Абузар Айдамиров - Долгие ночи
Подобные стычки часто происходили в Грозном, куда на местный рынок съезжаются со своим товаром горцы из окрестных аулов, что не по душе казакам из соседних станиц и местным торговцам.
Их недовольство усугубляется еще и давней враждой между русскими и чеченцами. Ни один базар не проходит без столкновений. Недавно Шахби сам был свидетелем такой стычки, которая завершилась громадным побоищем. Как обычно, началось с пустяка. Один чеченец обменял свои дрова на арбузы, часть которых лежала на телеге, другая — возле нее. Чеченец стал грузить все арбузы, полагая, что они все его. Хозяин арбузов ударил его кулаком в лицо.
Стоявший рядом другой чеченец — товарищ или знакомый обиженного горца — в свою очередь ударил горожанина. К месту драки бросились и чеченцы, и русские. Началась общая свалка. И только энергичное вмешательство полиции и чеченца, полковника Чермоева, усмирило дерущихся, предотвратив кровавые жертвы.
— Да накажет Аллах этих безбожников!
— Ваши сыновья тоже были с муталимами?
— Да.
— Они не пострадали?
— Так, слегка.
— Это тебя, Хорта, Всевышний наказывает. Я бы с большим удовольствием пожертвовал своим богатством, если бы тебе перепало столько ударов, сколько тому бедному муталиму.
Хорта скрипнул зубами и потемневшими от злости глазами уставился на Шахби. Тот спокойно полулежал, облокотившись на подушку, закинув ногу на ногу и скручивая седые кончики усов, словно собираясь продеть их в ушко иголки. На толстых губах его играла презрительная улыбка, в прищуренных глазах мерцали недобрые огоньки.

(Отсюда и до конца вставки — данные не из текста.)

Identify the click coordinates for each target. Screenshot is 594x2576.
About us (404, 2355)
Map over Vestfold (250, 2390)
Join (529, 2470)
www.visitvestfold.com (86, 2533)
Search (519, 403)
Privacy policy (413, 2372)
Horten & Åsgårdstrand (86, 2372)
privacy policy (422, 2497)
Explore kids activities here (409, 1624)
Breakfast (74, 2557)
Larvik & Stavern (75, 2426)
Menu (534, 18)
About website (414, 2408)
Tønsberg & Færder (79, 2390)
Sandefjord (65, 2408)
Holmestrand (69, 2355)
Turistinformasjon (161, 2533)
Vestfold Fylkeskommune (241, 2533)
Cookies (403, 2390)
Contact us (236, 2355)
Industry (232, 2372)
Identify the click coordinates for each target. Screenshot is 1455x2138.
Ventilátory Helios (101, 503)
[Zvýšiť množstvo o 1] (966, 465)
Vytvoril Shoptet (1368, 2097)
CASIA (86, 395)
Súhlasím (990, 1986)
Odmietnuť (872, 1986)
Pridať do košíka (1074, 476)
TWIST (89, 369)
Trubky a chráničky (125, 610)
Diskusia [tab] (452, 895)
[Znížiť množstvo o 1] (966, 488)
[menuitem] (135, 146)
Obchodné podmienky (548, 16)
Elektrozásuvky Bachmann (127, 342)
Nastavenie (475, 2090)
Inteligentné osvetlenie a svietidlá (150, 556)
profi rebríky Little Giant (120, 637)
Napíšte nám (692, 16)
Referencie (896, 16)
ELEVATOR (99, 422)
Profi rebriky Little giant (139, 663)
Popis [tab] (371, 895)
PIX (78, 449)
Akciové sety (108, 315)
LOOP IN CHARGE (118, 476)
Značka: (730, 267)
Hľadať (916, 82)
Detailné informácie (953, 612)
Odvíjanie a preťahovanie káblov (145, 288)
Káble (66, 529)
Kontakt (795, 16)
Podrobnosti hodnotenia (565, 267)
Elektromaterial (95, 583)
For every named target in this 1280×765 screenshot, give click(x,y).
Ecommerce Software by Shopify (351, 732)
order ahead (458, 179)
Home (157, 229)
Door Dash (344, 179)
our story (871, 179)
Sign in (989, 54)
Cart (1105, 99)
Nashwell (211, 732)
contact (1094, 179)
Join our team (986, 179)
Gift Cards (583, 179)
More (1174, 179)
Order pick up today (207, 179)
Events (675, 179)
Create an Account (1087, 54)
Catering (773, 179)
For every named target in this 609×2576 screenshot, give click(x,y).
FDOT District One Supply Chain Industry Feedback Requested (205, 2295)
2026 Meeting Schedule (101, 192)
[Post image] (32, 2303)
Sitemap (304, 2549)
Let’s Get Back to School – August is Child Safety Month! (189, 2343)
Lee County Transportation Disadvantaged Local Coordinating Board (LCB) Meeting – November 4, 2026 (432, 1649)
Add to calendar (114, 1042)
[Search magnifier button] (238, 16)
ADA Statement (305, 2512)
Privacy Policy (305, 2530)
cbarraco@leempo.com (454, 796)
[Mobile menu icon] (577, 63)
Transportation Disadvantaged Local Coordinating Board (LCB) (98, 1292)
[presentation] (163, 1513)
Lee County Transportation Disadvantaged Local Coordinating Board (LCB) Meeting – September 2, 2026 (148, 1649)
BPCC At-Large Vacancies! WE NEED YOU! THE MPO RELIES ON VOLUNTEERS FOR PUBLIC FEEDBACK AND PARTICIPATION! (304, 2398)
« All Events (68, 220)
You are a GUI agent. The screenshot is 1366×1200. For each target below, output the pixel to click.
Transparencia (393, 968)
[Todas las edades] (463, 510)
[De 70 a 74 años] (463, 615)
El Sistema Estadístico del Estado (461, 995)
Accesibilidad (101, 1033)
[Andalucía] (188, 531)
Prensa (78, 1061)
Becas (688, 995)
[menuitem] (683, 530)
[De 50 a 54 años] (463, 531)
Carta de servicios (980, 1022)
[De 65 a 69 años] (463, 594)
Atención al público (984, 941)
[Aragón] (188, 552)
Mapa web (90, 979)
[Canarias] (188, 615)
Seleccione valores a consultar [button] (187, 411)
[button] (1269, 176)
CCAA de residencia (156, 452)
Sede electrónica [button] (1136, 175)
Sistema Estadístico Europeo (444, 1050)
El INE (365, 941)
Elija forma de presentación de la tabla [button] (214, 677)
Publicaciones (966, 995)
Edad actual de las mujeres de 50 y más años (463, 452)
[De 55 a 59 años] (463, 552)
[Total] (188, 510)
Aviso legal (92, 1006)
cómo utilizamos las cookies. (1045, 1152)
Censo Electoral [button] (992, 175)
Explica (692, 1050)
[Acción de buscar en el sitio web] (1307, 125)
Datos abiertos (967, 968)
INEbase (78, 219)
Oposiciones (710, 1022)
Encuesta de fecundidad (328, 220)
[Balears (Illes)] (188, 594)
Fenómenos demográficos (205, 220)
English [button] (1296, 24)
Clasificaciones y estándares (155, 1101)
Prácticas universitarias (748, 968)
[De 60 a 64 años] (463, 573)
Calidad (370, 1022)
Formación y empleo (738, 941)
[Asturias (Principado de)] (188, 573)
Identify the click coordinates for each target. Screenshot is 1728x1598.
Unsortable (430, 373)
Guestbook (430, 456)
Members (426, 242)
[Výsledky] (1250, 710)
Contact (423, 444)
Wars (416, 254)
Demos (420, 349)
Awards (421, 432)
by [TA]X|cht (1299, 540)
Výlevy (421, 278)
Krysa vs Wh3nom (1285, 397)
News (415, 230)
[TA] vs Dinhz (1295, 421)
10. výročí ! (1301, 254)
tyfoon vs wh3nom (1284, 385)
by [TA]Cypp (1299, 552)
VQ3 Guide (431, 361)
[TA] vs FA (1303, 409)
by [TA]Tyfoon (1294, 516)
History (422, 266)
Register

— Ты на меня не пялься, — сказал он пренебрежительно, — своих мальчиков ты не отдал ко мне в медресе, а почему-то повез их в Брагуны. Или Мидальш-Мулла умнее меня? Сколько бы ты ни крутился, я знал, что рано или поздно ты все равно придешь к порогу моего дома!
От раздражения Хорта забыл, что чай горячий, сделал глоток и тут же скривился от ожога. Через минуту он пришел в себя, разгладил крашенные хной усы и процедил:
— Если мне не изменяет память, ты все тот же Шахби?
У тебя хорошая память, Хорта. Я не изменился и этим горжусь.
— Рано радуешься. Все равно, что раздеться, не дойдя до реки.
В одном я могу тебя заверить наверняка: пороть задницы моих мальчиков тебе не придется. — Хорта с победным видом оглядел толстую фигуру муллы. — Мои дети более не переступят порога медресе. Не те сейчас времена, уважаемый. Не хочу вашими жейнами и Кораном забивать головы своим сыновьям. В народе говорят, нужно подпевать тому хозяину, на чьей арбе ты едешь.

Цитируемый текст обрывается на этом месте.